Now Boothby is combining CAHS D, one of the proteins in the CAHS family, with trehalose. He found that CAHS D and trehalose each protected proteins through repeated drying and rehydrating cycles. They also work synergistically, which means that together they might stabilize biologics under a variety of dry storage conditions.
“We’re finding the protective effect is not just additive but actually is synergistic,” he says. “We’re keen to see if something like that also holds true with different protein combinations.” If so, combinations could possibly protect against a variety of conditions.
Commercialization outlook
Before any stabilization technology for biologics can be commercialized, it first must be approved by the appropriate regulators. In the U.S., that’s the U.S. Food and Drug Administration. Developing a new formulation would require clinical testing and vast numbers of participants. So existing vaccines and biologics likely won’t be re-formulated for dry storage. “Many were developed decades ago,” says Fox. “They‘re not going to be reformulated into thermo-stable vaccines overnight,” if ever, he predicts.
Extending stability outside the cold chain, even for a few days, can have profound health, environmental and economic benefits.
Instead, this technology is most likely to be used for the new products and formulations that are just being created. New and improved vaccines will be the first to benefit. Good candidates include the plethora of mRNA vaccines, as well as biologic pharmaceuticals for neglected diseases that affect parts of the world where reliable cold chain is difficult to maintain, Boothby says. Some examples include new, more effective vaccines for malaria and for pathogenic Escherichia coli, which causes diarrhea.
Tallying up the benefits
Extending stability outside the cold chain, even for a few days, can have profound health, environmental and economic benefits. For instance, MenAfriVac, a meningitis vaccine (without tardigrade proteins) developed for sub-Saharan Africa, can be stored at up to 40 degrees Celsius for four days before administration. “If you have a few days where you don’t need to maintain the cold chain, it’s easier to transport vaccines to remote areas,” Fox says, where refrigeration does not exist or is not reliable.
Better health is an obvious benefit. MenAfriVac reduced suspected meningitis cases by 57 percent in the overall population and more than 99 percent among vaccinated individuals.
Lower healthcare costs are another benefit. One study done in Togo found that the cold chain-related costs increased the per dose vaccine price up to 11-fold.

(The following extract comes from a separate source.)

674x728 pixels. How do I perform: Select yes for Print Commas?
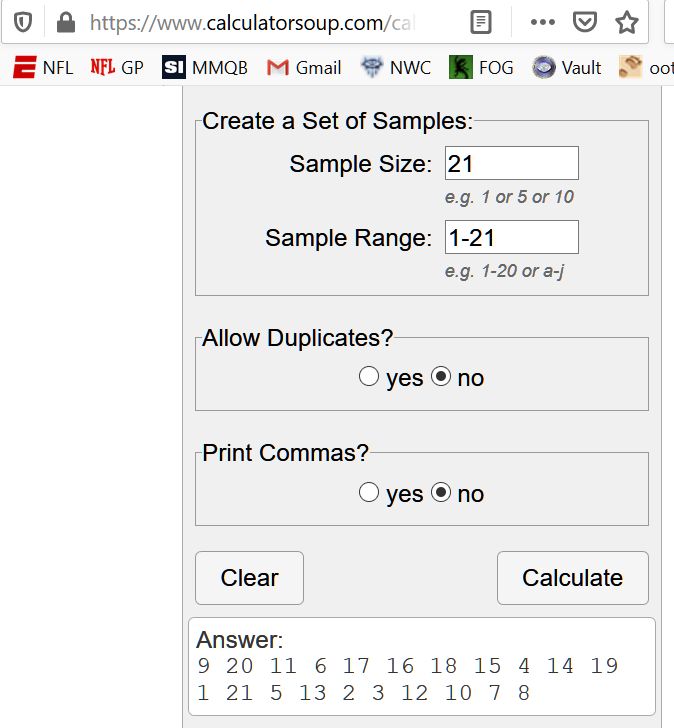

The ability to ship the vaccines using the usual cold chain, but transporting them at ambient temperatures for the final few days cut the cost in half.
There are environmental benefits, too, such as reducing fuel consumption and greenhouse gas emissions. Cold chain transports consume 20 percent more fuel than non-cold chain shipping, due to refrigeration equipment, according to the International Trade Administration.
A study by researchers at Johns Hopkins University compared the greenhouse gas emissions of the new, oral Vaxart COVID-19 vaccine (which doesn’t require refrigeration) with four intramuscular vaccines (which require refrigeration or freezing). While the Vaxart vaccine is still in clinical trials, the study found that “up to 82.25 million kilograms of CO2 could be averted by using oral vaccines in the U.S. alone.” That is akin to taking 17,700 vehicles out of service for one year.
Although tardigrades’ protective proteins won’t be a component of biologic pharmaceutics for several years, scientists are proving that this approach is viable. They are hopeful that a day will come when vaccines and biologics can be delivered anywhere in the world without needing refrigerators or freezers en route.